• [RECORD EXTRACTS]
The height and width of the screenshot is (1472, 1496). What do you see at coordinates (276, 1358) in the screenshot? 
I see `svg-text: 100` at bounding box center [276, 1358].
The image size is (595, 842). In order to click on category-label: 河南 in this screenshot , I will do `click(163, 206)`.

...

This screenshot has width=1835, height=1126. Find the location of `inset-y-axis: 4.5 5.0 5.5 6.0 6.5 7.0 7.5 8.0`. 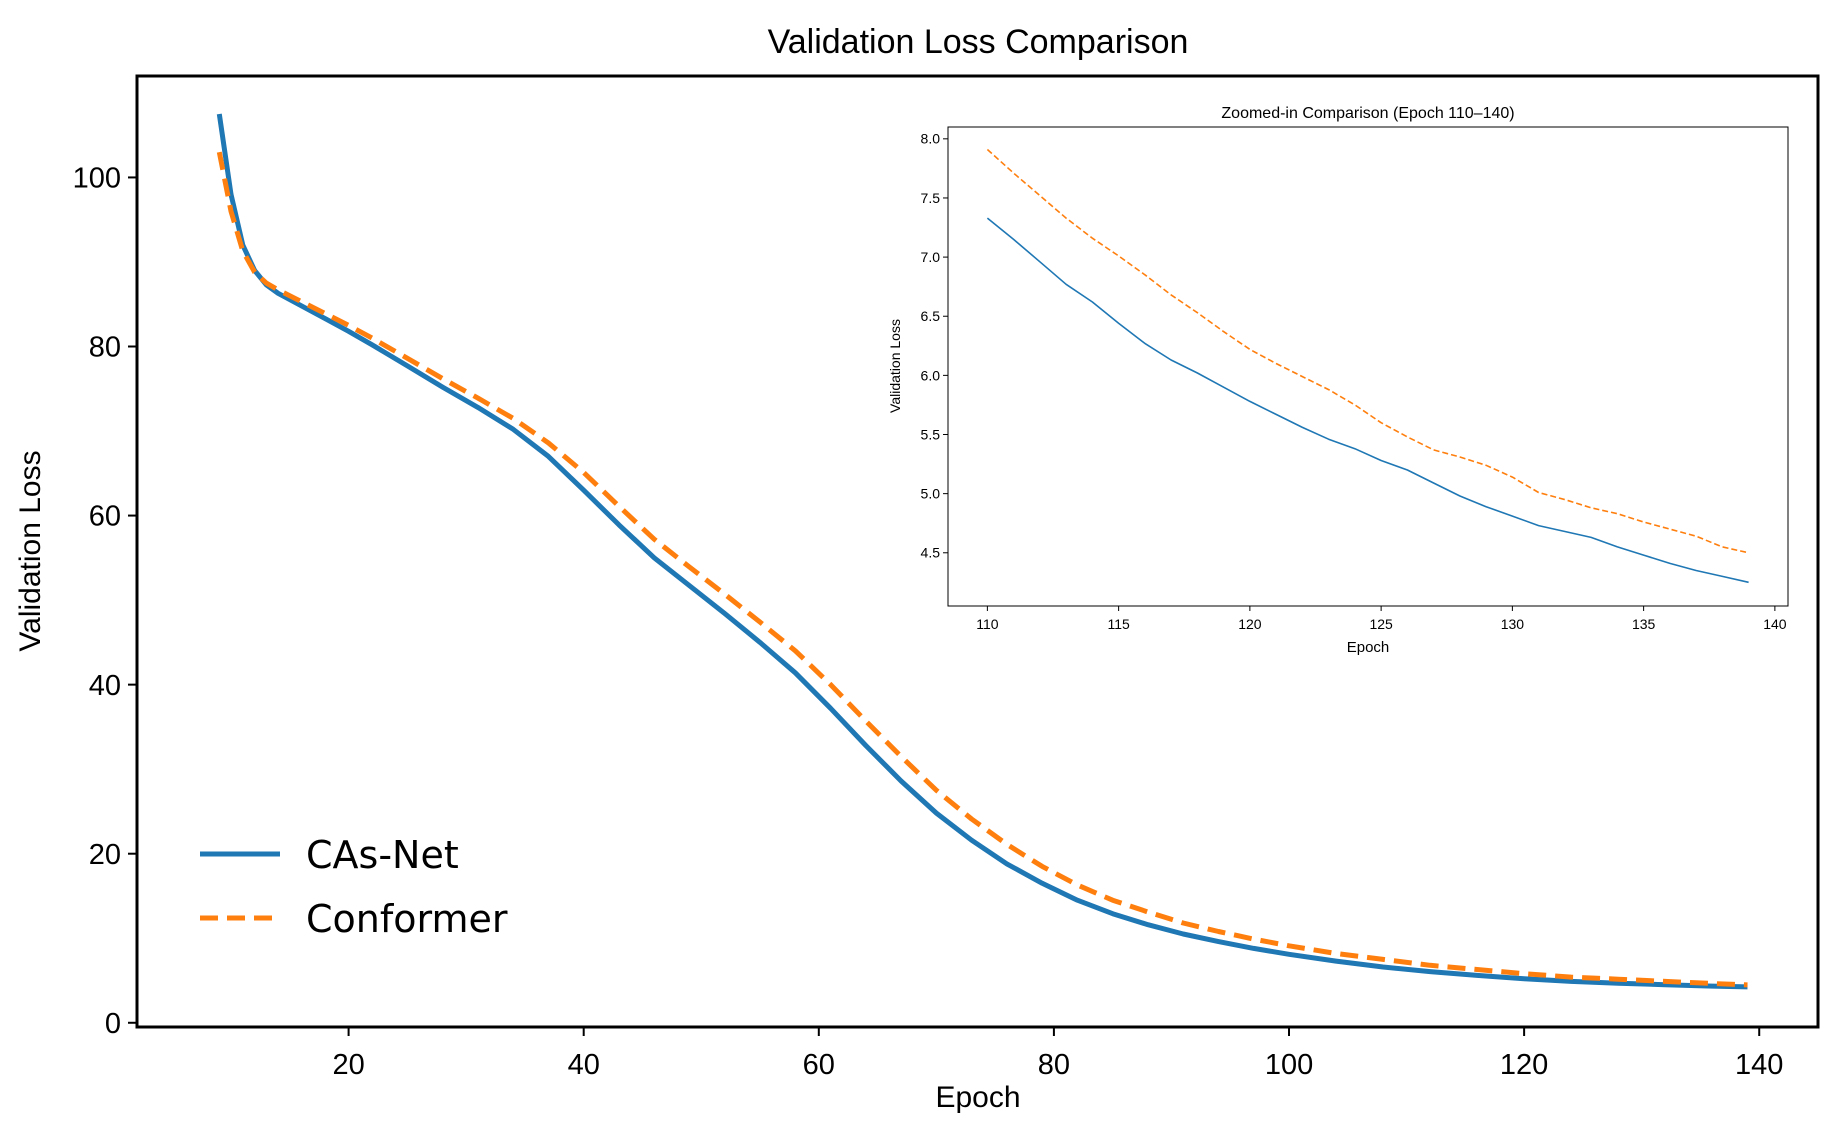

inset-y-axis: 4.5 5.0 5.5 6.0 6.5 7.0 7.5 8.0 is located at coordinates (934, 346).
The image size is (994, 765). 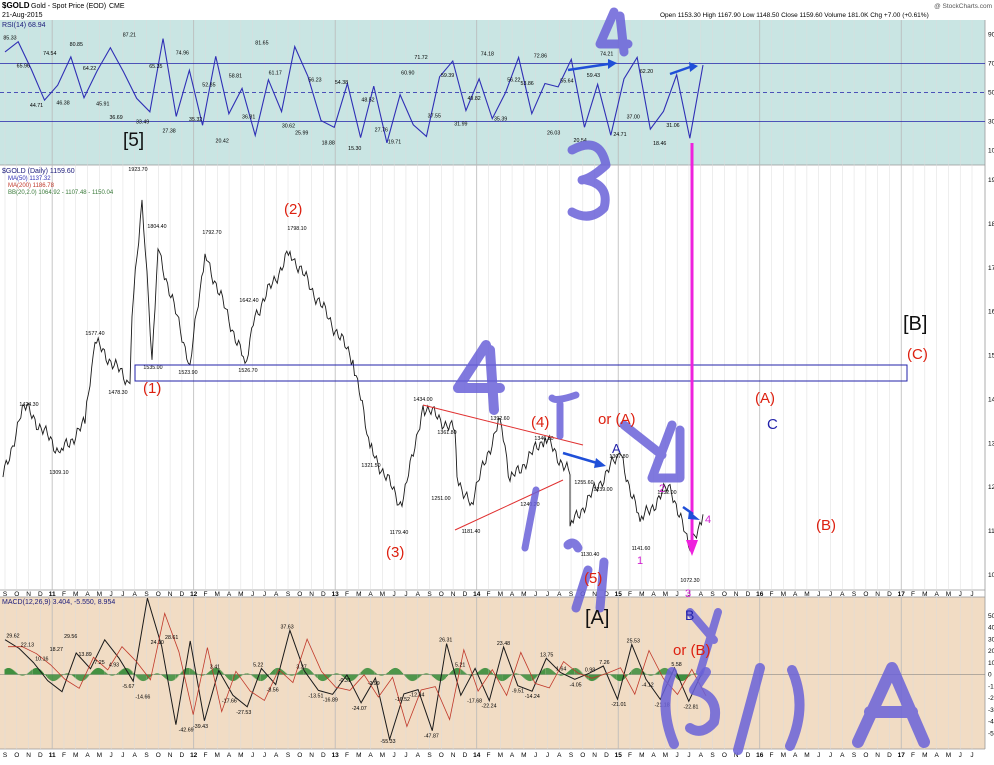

• [JOB] Could you write out the part of the material that opens with the line containing "The height and" and closes with the line containing "The image size is (595, 842).", swapping each "screenshot" for "screen capture" and keeping everything else unchanged? Give only those lines.

• [RESULT OF THE EXERCISE]
The height and width of the screen capture is (1472, 1496). What do you see at coordinates (276, 1358) in the screen capture? 
I see `svg-text: 100` at bounding box center [276, 1358].
The image size is (595, 842). In order to click on category-label: 河南 in this screen capture , I will do `click(163, 206)`.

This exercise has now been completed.